— Allez-y donc, alors… Bien entendu que, si vous rencontrez le pain en route, vous reviendrez avec lui.
— Pardieu !
Et Charras courut aux écuries, sella son cheval, et partit au grand trot.
En arrivant à la hauteur de Trappes, il fut arrêté par un poste d’arrière-garde qui barrait la route.
— Qui vive ? cria la sentinelle.
— Ami :
— Ce n’est pas assez.
— Comment, ce n’est pas assez ?
— Non… Qui vive ?
— Charras, premier aide de camp du général Pajol, commandant en chef l’armée expéditionnaire de l’Ouest.
— Avancez à l’ordre.
La chose était tenue militairement, comme on voit.

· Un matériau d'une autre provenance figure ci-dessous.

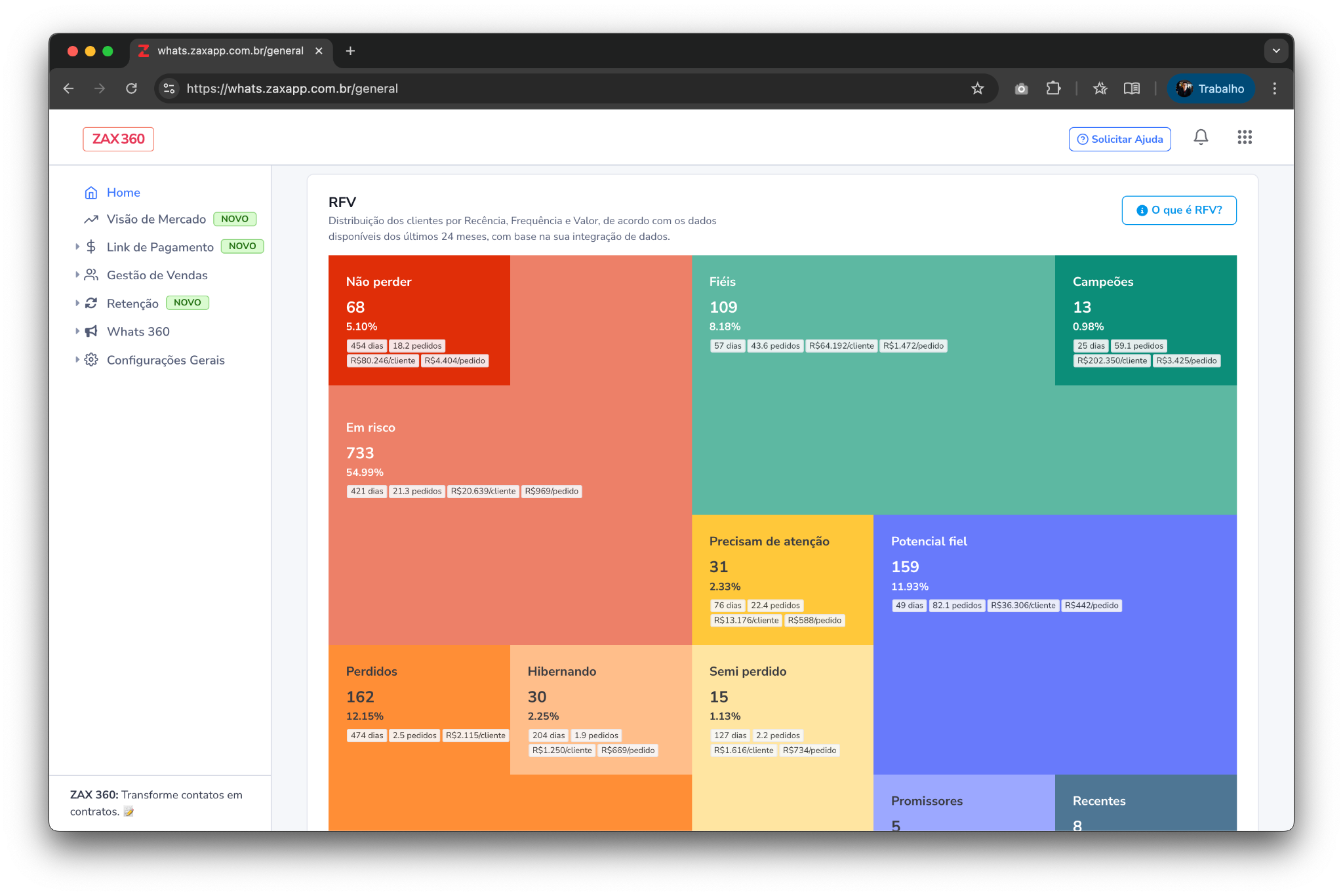Select the Campeões treemap block
The width and height of the screenshot is (1343, 896).
pos(1145,320)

— Qui commande ici ? demanda Charras.
— C’est le général Exelmans.
— Je lui en fais mon compliment… Conduisez-moi lui.
On satisfit à ce désir, qui n’avait rien d’exorbitant.

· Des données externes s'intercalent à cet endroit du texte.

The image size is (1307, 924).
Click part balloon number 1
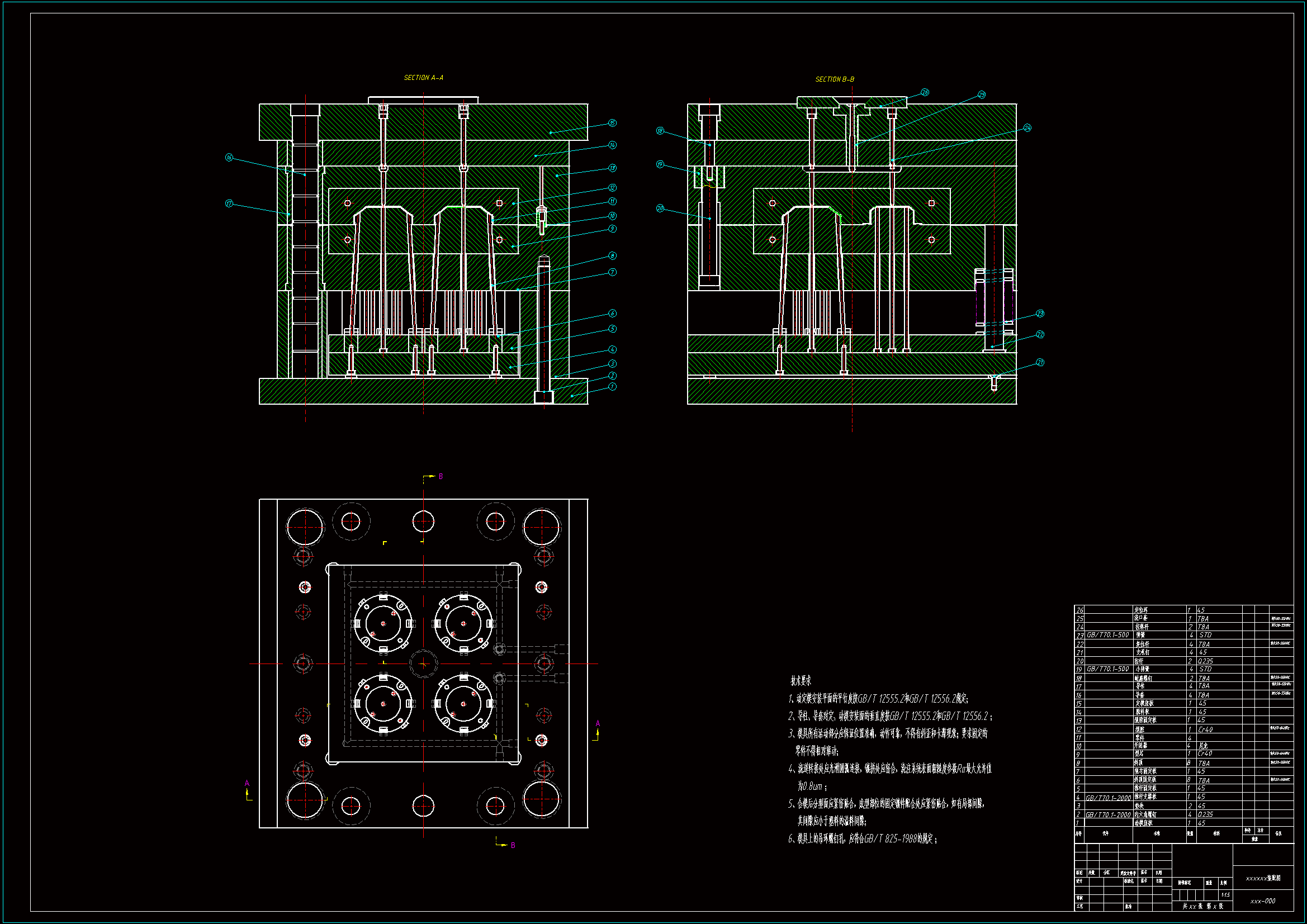coord(612,387)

Le général était couché dans son manteau, à gauche de la route, sous un prunier.
Son fils était couché près de lui.
Charras exposa l’objet de sa mission.
— Savez-vous, reprit Exelmans, que nous crevons tous de faim, ici ?
— Général, ce n’est pas la faute du général Pajol : il a envoyé, avant onze heures du matin, le colonel Jacqueminot à Versailles, pour commander dix mille rations de pain.
— À qui ?
— Au préfet.
— Et ce b…-là ne les a pas envoyées ?
— Vous voyez bien que non, puisque je vais les chercher.
— Et vous m’assurez qu’elles ont été commandées ?
— Devant moi le colonel Jacqueminot est parti.
— Eh bien, monsieur, moi, le général Exelmans, je vous ordonne de faire fusiller le préfet.